On Behalf of | Sep 24, 2020 | Estate Planning |

As you review your estate plan, you may realize that your relationship with one of your beneficiaries has changed. You two may have become estranged. Or, he/she might have experienced personal struggles that call his/her responsibility or judgment into question. No matter the reason, you may want to remove this person from your estate plan. Updating your estate plan to reflect these wishes is necessary if you want them fulfilled.

Consider your estate plan’s arrangement

Before taking action, you must consider your estate plan’s arrangement. If your plan includes a revocable trust, removing your beneficiary will likely be easy from a privacy standpoint. Trusts are private, so the individual in question may not ever know of your actions. Thus, he/she will have difficulty challenging them at a later date.

To update your will, you may choose to simply draft a new will or add a codicil, or amendment, to your existing will. If you choose to create a new will, you will need to revoke your previous will. This can be accomplished by including a statement in the new will that revokes any previous wills or codicils that you have made. This statement, accompanied by also destroying your previous will, will prevent confusion among beneficiaries when the time comes.

If you are particularly concerned about challenges to the will, you can also include a no-contest clause.
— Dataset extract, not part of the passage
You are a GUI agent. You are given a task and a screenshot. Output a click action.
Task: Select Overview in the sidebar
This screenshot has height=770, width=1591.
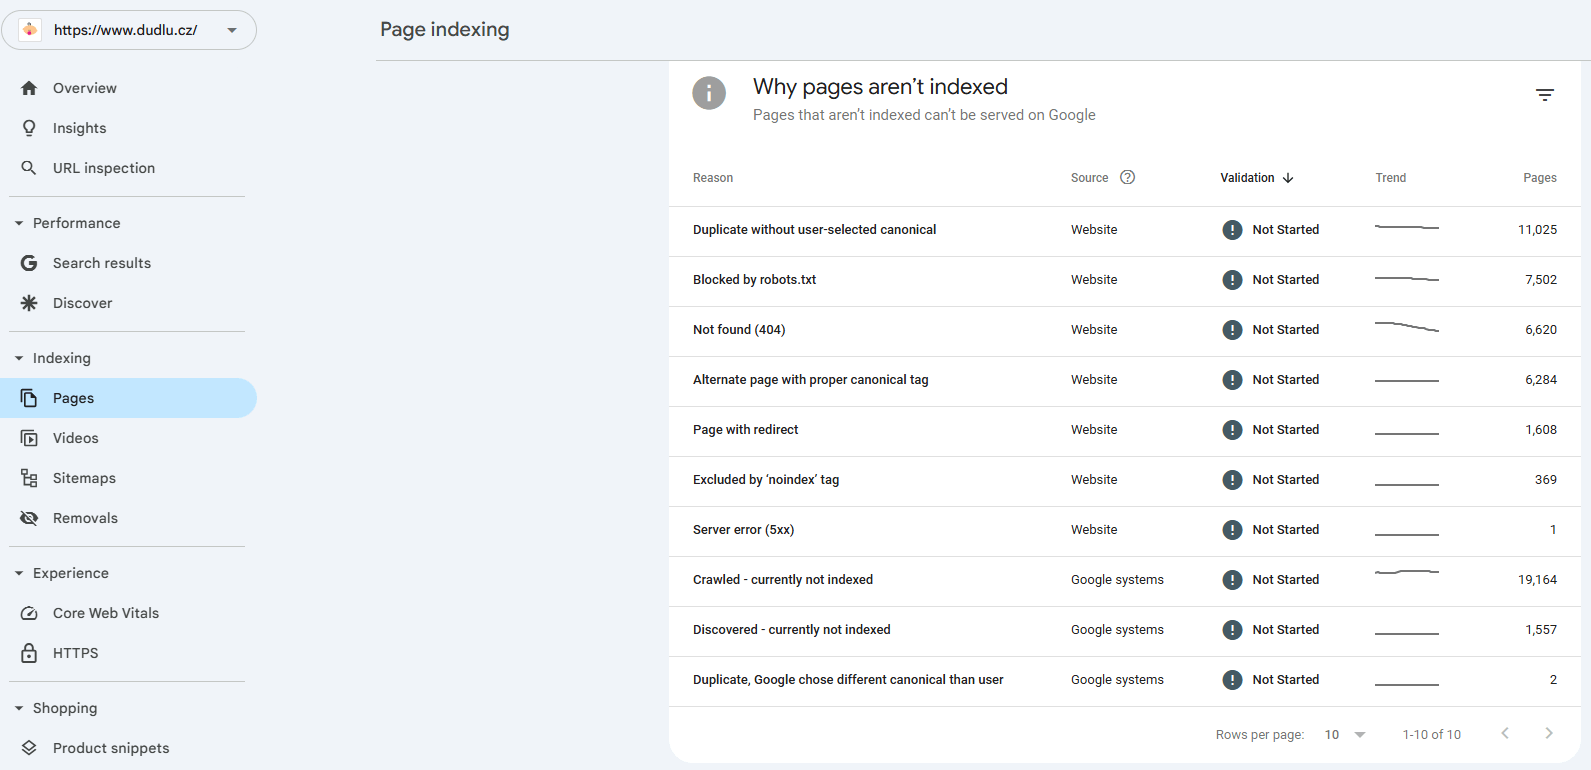[x=85, y=88]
This clause will not prevent the removed beneficiary from challenging your will, but it will waive his/her right to receive anything from your estate if his/her attempts are unsuccessful. Georgia law requires such clauses to be worded in a specific manner, so it is important to work with an estate planning attorney in adding this.

Check your beneficiary designations

Besides reviewing your estate plan, you will also want to check the beneficiary designations on any retirement accounts, bank accounts and life insurance policies you hold. Those types of assets will pass directly to the designated beneficiaries and do not pass under the terms of the will. You may have established these years ago, and you may have named as a beneficiary the person you intend to remove from your estate plan. In this case, you will want to designate a different beneficiary to your accounts and policies.

While no one ever hopes to cut ties with a beneficiary, it is important to understand what steps you must take if the time comes. As tough as doing this may be, you will want to make sure your assets pass on to your loved ones.